##### DOCUMENT EXCERPT

This photo taken on November 4, 2025 shows a woman taking photos of a Super Mario figure at the Nintendo Tokyo store in Tokyo. (AFP)
This photo taken on November 4, 2025 shows a woman taking photos of a Super Mario figure at the Nintendo Tokyo store in Tokyo. (AFP)

The runaway success of the Switch 2 console drove up Nintendo's net profit by more than 50 percent in the nine months to December, the Japanese video game giant said Tuesday.

But a global memory chip shortage, created by frenzied demand for artificial intelligence hardware, could push up manufacturing costs.

The Switch 2 became the world's fastest-selling games console after launching to a fan frenzy last summer.

It is the successor to the original Switch, which soared in popularity during the pandemic when games such as "Animal Crossing" struck a chord during long lockdowns.

Both are hybrid devices that can be connected to a TV or used on-the-go.

In April-December, net profit jumped 51.3 percent year-on-year to 358.9 billion yen ($2.3 billion), and revenue nearly doubled on-year to 1.9 trillion yen, Nintendo said.

But the firm kept its annual unit sales target for the Switch 2 steady at 19 million, and also held its full-year net profit forecast of 350 billion yen.

"Nintendo Switch 2 got off to a good start following its launch on June 5 and unit sales continued to grow through the holiday season," the company said.

Nearly 17.4 million Switch 2 devices were sold in the nine-month period, it added.

"Maintaining momentum is certainly a big focus for Nintendo," Krysta Yang of the Nintendo-focused Kit and Krysta Podcast told AFP.

A lack of heavy-hitting first-party new games for the Switch 2 in coming months risks hindering growth, although third-party titles such as "Resident Evil Requiem" should help fill the gap, she said.

Nintendo said Tuesday it planned to release "Mario Tennis Fever" this month and "Pokemon Pokopia" in March.

While the firm is diversifying into hit movies and theme parks, consoles remain the core of its business.

##########
##### RAW DATA

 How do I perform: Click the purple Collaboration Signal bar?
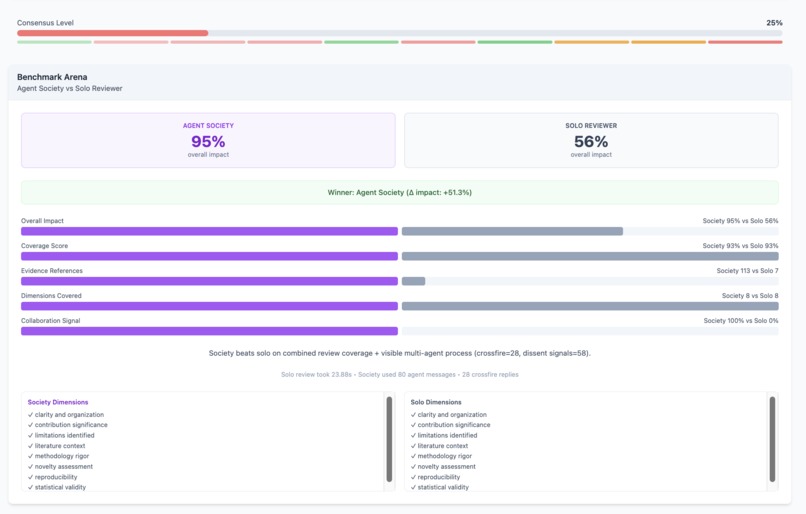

##########

WHAT TO PRODUCE:
Duplicate the part of the Nintendo profit article starting with "The runaway success" and going on through "or used on-the-go.".

ANSWER SECTION:
The runaway success of the Switch 2 console drove up Nintendo's net profit by more than 50 percent in the nine months to December, the Japanese video game giant said Tuesday.

But a global memory chip shortage, created by frenzied demand for artificial intelligence hardware, could push up manufacturing costs.

The Switch 2 became the world's fastest-selling games console after launching to a fan frenzy last summer.

It is the successor to the original Switch, which soared in popularity during the pandemic when games such as "Animal Crossing" struck a chord during long lockdowns.

Both are hybrid devices that can be connected to a TV or used on-the-go.